TASK OBJECTIVE: Omit the pictures, then write out every entry exactly as it reads.

(Source records)
□ □ □ □
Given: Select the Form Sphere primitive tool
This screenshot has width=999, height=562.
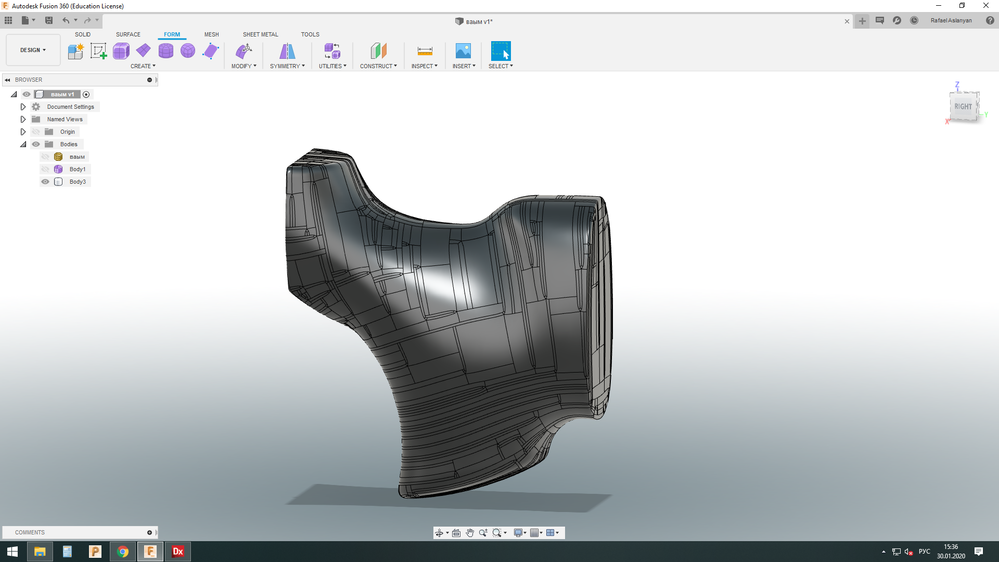Looking at the screenshot, I should click(188, 51).
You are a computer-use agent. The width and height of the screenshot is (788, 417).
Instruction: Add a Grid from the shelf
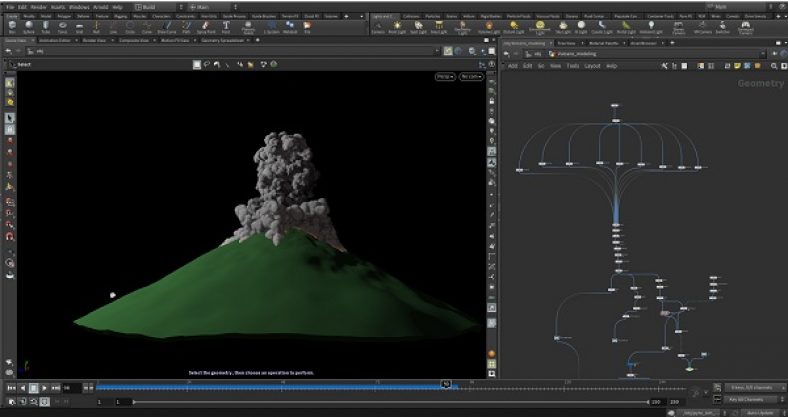79,28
□ □ □ □
OUTPUT OF THE EXERCISE:
Given: Select the Form Sphere primitive tool
This screenshot has width=999, height=562.
Looking at the screenshot, I should click(188, 51).
You are a computer-use agent. The width and height of the screenshot is (788, 417).
Instruction: Add a Grid from the shelf
79,28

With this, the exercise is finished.